If you don't mind expanding further, how far away does your ex live from the club and how far away does he live from you?
Erm - if he is homeless how on earth are the children staying overnight with him?
Sounds like you threw this line in because people weren't agreeing with you. Either he is equipped to care and look after the children, or he isn't. If he isn't then you should be fighting for supervised contact. If he is then you need to suck it up and provide him with his one night a week with the children.
Why not alternate, tuesday one week (with your solution of dropping ds1 off after cubs - he could still surely collect dc2?), thursday the next.
Dad hasn't said they can't do cubs on Tuesday only that he will struggle to get them there. He has offered that you collect them from his or that the evening changes.
I think that is being flexible.
I don't buy the drug argument as either drugs are a problem and therefore the post is irrelevant or you are purely looking for justification to get things your way.
The children shouldn't be asked what they want because it puts unfair pressure on them to please mummy or daddy and take sides.
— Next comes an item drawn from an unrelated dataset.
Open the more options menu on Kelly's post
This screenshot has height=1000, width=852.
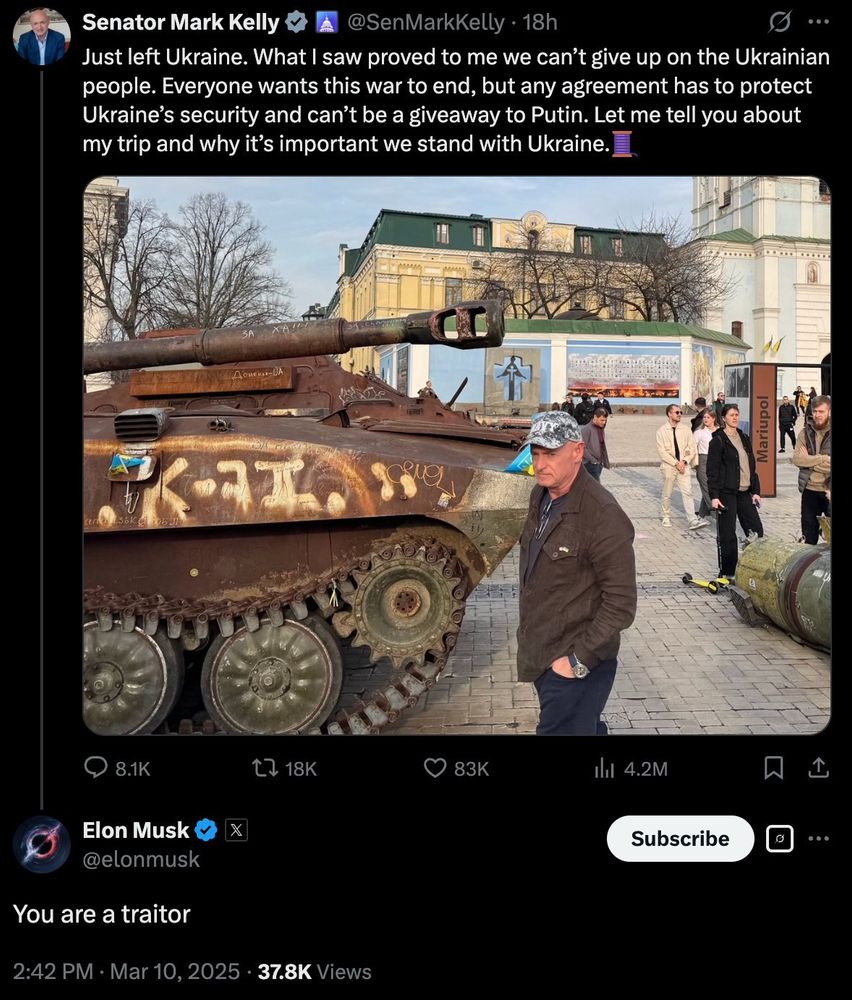pyautogui.click(x=819, y=20)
Children need to be told what is happening and not drawn into their parents conflicts.
* Asks the children to choose one parent over the other
* Setting up temptations that interfere with visitation
* Allowing children to choose whether or not to visit a parent, even though the court has not empowered the parent or children to make that choice
* Asks the children to choose one parent over the other
* Setting up temptations that interfere with visitation
* Allowing children to choose whether or not to visit a parent, even though the court has not empowered the parent or children to make that choice*
Parental alienation isn't as simple as that and if children resist contact (which doesn't appear to the case here) it takes a professional to find the root cause.
In any event there's no general agreement what PAS is and there are experts who would say it is a response in children rather than a behaviour of a parent. Both parents and even children themselves can be implicated in children resisting contact. For example children might reasonably feel contact is boring or unpleasant if a parent a parent is restrictive and doesn't do normal everyday things such as activities.
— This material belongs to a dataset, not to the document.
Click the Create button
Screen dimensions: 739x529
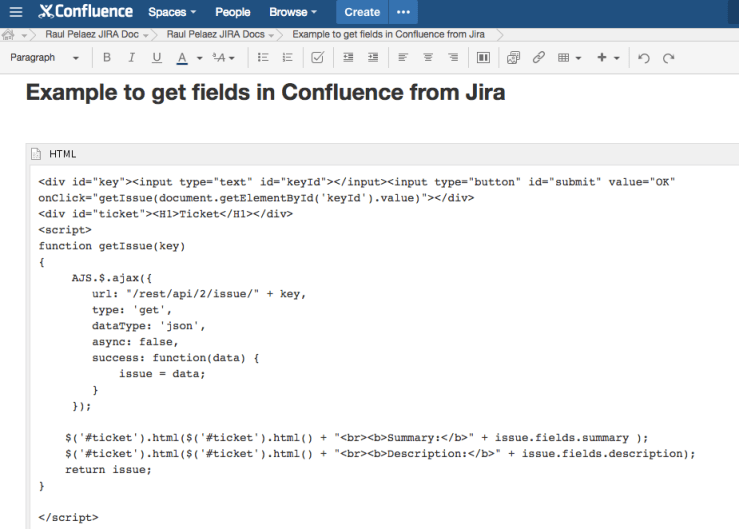pyautogui.click(x=362, y=12)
OK I should not have mentioned drugs and homeless, I can see how it would appear that I was trying to justify 'getting my own way'. It is irrelevant to this post. My apologies for an ill thought out post.
Lastmates - I will gladly pick them up on a Tuesday and take DS to Cubs BUT I do need diesel money for it, he has said no.
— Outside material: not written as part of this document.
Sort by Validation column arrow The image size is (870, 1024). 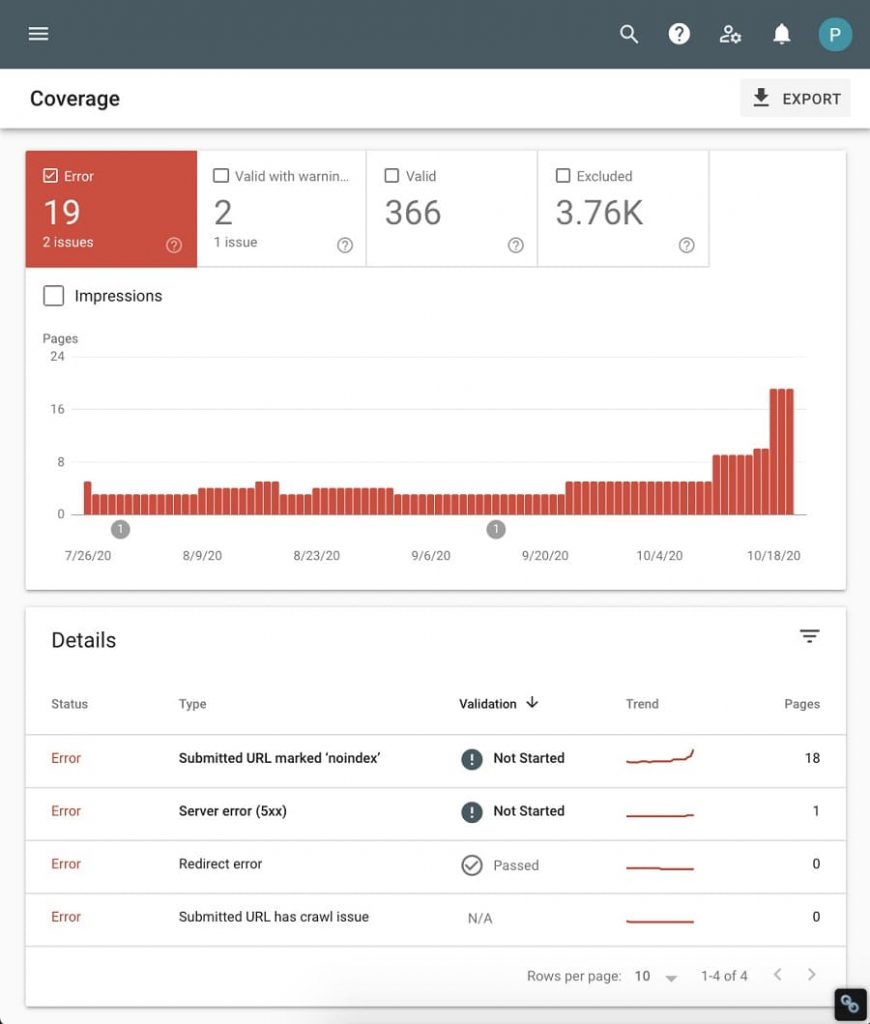coord(532,703)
I did not say to DS 'either go to cubs or go to your dads', that would be extremely unfair for a child to make that decision. I did ascertain that he wants to continue with cubs.
I have not 'set up temptations' - DS graduated from beavers and moved up to cubs. Just for your information two years ago the midweek contact was on a Wednesday but then DS started beavers so we moved the days. We have also come to an agreement to that on his weekends with the children they stay with me on Friday night and I take DD to ballet on the Saturday and then drop them to him to save him the hassle of taking her there. I should have mentioned how flexible I/we have been in the past sooner.
CHN, as I think I said in my original post Dad is 11 miles away and clubs and school are half way between us.
STIDW (trying to figure out what that is an acronym for???). You speak some very wise words!
Just as an aside I had a text from their dad on Tuesday to say that he would not have been able to pick them up from school, let alone take DS to cubs.
Why should the children miss out on clubs? I'm a massive fan of scouts, I think it's brilliant, and it helps build important life skills. Part of parenting is taking your children to these clubs, it shouldn't matter if you're the nrp or not. He needs to suck it up and change the contact day to suit the children.
That is what he is asking. OP doesn't want to. Why should the NRP get to see so little of his kids?